Seq-well single-cell RNA sequencing

Libraries were prepared from single cells from dissociated hydrogel-grown tissues that were isolated, co-loaded with beads onto a microwell array and lysed. Bead-bound, barcoded mRNA was reverse transcribed and sequenced. The complete Seq-well protocol was previously described in detail14. Sequencing was carried out on an Illumina NextSeq 500 to achieve paired end reads.

scRNA-seq analysis

Read alignment was performed as previously described14. Briefly, reads were aligned to GRCh38, and individual reads from read 2 were tagged by their corresponding read 1 pair using the 12-bp cellular barcode and the 8-bp UMI. Afterward, reads were deconvoluted to individual cells using Drop-seq tools (http://mccarrolllab.com/dropseq). Barcodes and UMIs were collapsed using a Hamming distance of 1 to obtain a digital gene expression matrix. For each cell within the digital gene expression matrix, UMI-collapsed gene expression was normalized by scaling by the total number of transcripts and multiplying by a factor of 10,000. Scaled gene expression was then natural-log transformed.

The Seurat package (v2.2.0) was used to perform clustering analysis35. First, cells with less than 500 genes and with mitochondrial content greater than 7.5% were removed from the analysis.

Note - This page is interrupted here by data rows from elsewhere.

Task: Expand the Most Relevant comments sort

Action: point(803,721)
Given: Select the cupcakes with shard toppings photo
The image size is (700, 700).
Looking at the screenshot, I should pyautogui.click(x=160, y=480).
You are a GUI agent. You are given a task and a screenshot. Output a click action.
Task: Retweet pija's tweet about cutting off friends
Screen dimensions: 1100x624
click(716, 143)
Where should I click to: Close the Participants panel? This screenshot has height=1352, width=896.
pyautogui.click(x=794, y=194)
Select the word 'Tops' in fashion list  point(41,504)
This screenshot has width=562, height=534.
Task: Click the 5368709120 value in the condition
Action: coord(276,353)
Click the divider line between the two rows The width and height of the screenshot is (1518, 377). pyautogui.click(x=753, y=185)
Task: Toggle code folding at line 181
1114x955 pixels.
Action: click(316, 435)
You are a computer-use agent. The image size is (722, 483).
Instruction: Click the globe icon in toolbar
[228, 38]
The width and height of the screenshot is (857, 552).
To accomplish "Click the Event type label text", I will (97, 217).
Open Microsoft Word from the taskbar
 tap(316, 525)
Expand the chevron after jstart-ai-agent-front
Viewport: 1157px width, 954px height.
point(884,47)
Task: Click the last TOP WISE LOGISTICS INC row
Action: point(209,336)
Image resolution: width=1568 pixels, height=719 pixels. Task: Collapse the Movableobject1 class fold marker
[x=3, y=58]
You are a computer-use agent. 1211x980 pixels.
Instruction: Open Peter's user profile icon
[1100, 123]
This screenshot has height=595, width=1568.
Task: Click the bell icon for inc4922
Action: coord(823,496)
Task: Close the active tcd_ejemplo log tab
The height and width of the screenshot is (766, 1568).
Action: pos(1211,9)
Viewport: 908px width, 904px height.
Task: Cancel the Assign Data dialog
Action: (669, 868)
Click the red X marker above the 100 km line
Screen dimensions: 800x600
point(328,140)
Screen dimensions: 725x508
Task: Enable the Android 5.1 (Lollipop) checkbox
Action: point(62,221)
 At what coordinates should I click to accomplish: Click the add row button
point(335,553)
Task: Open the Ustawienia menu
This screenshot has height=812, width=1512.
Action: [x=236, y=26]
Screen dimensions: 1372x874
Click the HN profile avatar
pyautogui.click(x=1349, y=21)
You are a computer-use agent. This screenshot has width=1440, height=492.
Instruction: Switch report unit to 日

Genes detected in less than 3 cells were dropped from the analysis. 7193 highly variable genes, selected using the MeanVarPlot function in Seurat with a low cutoff of 0.0125 and a high cutoff of 5 for dispersion and an average expression cutoff of 0.4, were used to perform principle component analysis. The top 8 principle components were used to perform t-distributed stochastic neighbor embedding (tSNE) analysis. Clusters were called using the FindClusters function with a resolution of 135. Clusters corresponding the indicated clusters were classified using gene set enrichment analysis (GSEA) with the input being a pre-ranked list of gene enrichment in a specific cluster relative to all the remaining cells36. NOTCH1 peaks were defined from the NOTCH1 dynamics peaks bed file from Wang et al.22. Genes associated with peaks were defined by HOMER (v4.9.1), using the annotatePeaks command37. Additionally, to calculate p-values for individual genes, we applied the likelihood ratio test (LRT). To highlight cell cycle genes, we used genes from Macasko et al.16. To identify significantly enriched overlaps, we used the piano package to perform overlap analysis on Bonferroni corrected significant genes. Significant genes were selected from the DDR1i treated cells relative to the cells from the remaining conditions and from the DDR1-inh released cells relative to the remaining conditions. The Monocle v2.6.1 package was used to perform lineage trajectory reconstruction on cells identified from the Seurat analysis38. Size factors and dispersion estimates were calculated using the default parameters. Genes used for dimensionality reduction were limited to those that were expressed in at least 10 cells with a mean expression of at least 0.01 and an empirical dispersion of at least 0.4 times the dispersion fit. Dimensionality reduction and pseudotime calculations were performed using the default parameters.

Statistics

All statistics, excluding those performed for single cell and screen analyses, were performed using GraphPad Prism 7. Two-sided Student’s t-tests were performed, unless otherwise specified.

Reporting summary

Further information on research design is available in the Nature Research Reporting Summary linked to this article.